Two-dimensional axisymmetric and three-dimensional steady turbulent flow computations around two horizontal-axis wind turbines (Nordex N80 and Jeumont J48) are carried out to investigate the wind-rotor/nacelle interaction and quantify its effects on the wind speed at the nacelle anemometry. The actuator disk concept has been used to model the action of the blades. For both turbines, the geometry of the nacelle was reproduced as faithfully as possible. The terrain was represented by an appropriate law of the wall to account for roughness with particular attention paid to the boundary conditions in order to reproduce the neutral atmospheric boundary layer. The calculated velocity field in the vicinity of the nacelle exhibits good agreement with available experimental data. The results also show that for a complex nacelle geometry, like that of the N80, a three-dimensional calculation is necessary to obtain a good prediction of the velocity field in the near wake. The hub height effect is evaluated for the J48 by raising the nacelle from a height of 36 to 60 m. No significant impact is noted on the ratio nacelle wind speed/freestream wind speed.

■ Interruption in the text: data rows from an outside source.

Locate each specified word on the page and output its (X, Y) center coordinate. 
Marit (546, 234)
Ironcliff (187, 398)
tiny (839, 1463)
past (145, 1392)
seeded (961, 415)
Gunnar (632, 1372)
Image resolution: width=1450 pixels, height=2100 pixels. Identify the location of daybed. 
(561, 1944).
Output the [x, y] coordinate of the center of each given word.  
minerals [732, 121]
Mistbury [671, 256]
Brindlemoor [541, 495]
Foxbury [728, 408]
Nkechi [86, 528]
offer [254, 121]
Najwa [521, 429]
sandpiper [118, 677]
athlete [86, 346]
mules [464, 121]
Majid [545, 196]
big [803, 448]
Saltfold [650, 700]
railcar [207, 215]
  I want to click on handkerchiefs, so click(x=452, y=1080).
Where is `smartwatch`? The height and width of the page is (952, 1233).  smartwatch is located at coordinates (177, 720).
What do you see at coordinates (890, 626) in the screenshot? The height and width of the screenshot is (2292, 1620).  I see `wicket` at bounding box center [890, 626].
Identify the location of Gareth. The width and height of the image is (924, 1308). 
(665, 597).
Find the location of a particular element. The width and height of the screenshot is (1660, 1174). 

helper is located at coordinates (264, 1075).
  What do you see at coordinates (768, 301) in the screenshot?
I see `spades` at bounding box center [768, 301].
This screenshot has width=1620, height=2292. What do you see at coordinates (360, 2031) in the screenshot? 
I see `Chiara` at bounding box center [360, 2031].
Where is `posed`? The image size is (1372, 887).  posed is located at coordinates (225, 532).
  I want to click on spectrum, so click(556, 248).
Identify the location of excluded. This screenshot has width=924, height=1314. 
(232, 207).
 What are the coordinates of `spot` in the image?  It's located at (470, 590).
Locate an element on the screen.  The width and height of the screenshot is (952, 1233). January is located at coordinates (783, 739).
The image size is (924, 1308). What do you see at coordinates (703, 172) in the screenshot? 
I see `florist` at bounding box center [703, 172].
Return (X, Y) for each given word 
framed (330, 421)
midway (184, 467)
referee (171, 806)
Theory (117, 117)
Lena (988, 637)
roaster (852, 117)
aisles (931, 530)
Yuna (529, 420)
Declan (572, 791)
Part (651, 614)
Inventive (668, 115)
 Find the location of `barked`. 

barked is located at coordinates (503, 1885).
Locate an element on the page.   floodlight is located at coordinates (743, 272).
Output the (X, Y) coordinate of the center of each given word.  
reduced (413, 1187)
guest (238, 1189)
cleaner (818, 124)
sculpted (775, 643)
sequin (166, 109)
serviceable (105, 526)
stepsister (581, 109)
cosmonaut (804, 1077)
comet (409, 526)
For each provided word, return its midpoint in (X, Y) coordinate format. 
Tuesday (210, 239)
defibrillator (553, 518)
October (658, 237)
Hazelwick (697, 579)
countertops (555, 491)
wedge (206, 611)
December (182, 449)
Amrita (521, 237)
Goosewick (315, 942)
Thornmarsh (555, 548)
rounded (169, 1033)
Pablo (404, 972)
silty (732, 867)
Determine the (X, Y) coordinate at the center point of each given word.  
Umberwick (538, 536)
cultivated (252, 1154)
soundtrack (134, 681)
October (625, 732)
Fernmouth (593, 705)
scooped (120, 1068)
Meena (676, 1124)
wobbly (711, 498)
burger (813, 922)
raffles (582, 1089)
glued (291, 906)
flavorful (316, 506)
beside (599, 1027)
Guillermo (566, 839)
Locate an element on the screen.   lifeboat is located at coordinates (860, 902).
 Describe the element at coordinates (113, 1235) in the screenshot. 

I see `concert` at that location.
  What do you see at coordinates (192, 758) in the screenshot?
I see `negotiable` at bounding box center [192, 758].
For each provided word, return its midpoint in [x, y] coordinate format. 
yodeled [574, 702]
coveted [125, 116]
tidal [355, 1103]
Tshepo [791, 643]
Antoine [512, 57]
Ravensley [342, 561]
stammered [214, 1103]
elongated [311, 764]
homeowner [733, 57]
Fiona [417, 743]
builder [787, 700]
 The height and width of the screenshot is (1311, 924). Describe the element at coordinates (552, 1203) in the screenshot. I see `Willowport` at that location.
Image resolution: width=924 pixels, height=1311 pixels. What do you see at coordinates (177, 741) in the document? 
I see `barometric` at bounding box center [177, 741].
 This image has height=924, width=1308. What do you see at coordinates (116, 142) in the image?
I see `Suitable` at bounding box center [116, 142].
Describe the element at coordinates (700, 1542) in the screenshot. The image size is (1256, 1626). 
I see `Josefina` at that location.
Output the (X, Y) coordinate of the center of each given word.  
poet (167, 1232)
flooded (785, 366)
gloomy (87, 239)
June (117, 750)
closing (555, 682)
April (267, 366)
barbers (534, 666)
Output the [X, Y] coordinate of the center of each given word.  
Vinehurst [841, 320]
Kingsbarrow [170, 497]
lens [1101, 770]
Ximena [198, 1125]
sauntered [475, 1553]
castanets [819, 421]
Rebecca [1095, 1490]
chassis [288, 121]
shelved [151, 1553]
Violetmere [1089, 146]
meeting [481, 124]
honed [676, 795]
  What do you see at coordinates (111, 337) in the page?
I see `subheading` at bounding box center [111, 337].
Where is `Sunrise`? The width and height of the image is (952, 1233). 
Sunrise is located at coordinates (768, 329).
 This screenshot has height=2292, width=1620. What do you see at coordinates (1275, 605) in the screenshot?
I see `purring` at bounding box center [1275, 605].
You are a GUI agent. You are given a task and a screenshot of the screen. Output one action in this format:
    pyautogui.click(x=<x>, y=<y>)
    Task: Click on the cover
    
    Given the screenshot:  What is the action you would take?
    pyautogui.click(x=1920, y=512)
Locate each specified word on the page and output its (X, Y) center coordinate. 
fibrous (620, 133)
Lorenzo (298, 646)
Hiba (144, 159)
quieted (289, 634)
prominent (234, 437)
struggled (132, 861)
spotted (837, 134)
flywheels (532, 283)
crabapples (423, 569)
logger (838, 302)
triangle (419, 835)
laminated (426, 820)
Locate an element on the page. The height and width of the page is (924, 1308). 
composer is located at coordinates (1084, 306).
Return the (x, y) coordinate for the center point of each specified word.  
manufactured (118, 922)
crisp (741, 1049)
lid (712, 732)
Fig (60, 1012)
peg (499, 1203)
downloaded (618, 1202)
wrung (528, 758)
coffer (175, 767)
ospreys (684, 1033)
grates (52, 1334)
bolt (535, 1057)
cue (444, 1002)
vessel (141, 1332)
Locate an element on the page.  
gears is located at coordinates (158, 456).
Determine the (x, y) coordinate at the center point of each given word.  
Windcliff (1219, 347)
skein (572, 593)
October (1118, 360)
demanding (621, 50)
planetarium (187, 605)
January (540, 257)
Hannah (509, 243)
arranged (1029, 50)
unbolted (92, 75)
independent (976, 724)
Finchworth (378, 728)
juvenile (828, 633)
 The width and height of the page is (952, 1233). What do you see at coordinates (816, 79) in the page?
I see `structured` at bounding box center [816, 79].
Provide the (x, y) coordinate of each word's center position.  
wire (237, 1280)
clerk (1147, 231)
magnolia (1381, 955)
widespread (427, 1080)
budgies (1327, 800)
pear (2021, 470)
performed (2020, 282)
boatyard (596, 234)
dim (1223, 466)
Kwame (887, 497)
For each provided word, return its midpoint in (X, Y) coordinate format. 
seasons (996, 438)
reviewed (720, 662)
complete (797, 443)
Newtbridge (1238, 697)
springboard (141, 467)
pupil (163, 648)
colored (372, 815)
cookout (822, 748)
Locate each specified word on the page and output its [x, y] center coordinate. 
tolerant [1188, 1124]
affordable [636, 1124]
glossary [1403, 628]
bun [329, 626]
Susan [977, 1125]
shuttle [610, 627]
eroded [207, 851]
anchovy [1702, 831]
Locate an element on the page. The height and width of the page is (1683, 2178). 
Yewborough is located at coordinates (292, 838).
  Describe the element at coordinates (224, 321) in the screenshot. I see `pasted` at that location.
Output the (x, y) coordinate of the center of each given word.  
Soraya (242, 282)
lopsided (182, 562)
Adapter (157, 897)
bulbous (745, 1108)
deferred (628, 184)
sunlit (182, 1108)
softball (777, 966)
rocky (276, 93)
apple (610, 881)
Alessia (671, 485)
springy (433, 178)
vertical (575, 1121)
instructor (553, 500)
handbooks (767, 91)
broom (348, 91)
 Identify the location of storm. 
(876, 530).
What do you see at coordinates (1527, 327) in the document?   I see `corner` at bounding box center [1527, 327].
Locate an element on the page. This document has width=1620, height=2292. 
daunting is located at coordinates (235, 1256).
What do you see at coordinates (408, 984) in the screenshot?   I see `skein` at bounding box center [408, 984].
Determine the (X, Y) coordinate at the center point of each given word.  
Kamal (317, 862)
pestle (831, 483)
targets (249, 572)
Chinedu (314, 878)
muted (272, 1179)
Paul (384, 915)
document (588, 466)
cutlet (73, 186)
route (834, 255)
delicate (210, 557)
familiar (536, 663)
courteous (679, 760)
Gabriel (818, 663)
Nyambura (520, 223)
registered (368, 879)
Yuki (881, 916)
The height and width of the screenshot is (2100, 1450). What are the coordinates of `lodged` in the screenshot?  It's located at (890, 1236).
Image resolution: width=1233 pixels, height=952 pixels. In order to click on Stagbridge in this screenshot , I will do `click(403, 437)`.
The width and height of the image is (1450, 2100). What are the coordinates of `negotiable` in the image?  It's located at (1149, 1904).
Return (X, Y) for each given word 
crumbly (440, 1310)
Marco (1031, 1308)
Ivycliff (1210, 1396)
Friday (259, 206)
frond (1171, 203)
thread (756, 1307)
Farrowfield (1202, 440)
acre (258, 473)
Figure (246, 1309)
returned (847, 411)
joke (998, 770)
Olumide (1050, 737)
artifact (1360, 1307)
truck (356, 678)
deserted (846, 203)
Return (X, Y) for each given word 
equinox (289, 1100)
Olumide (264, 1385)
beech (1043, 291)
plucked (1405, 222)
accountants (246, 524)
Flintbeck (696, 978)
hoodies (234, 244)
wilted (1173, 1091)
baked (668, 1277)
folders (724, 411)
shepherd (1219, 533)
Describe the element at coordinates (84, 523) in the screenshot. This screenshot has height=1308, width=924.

► In this study a turbulent flow near wind turbine is simulated.
► The nacelle is represented in the grid and the rotor is approximated by an actuator disk.
► A 3D simulation is recommended for complex nacelle geometry.
► The results at the nacelle anemometer location are improved using k–ω sst turbulence model instead of the classic k–ε.
► The hub height variation has no significant impact on the ratio Unacelle/U∞.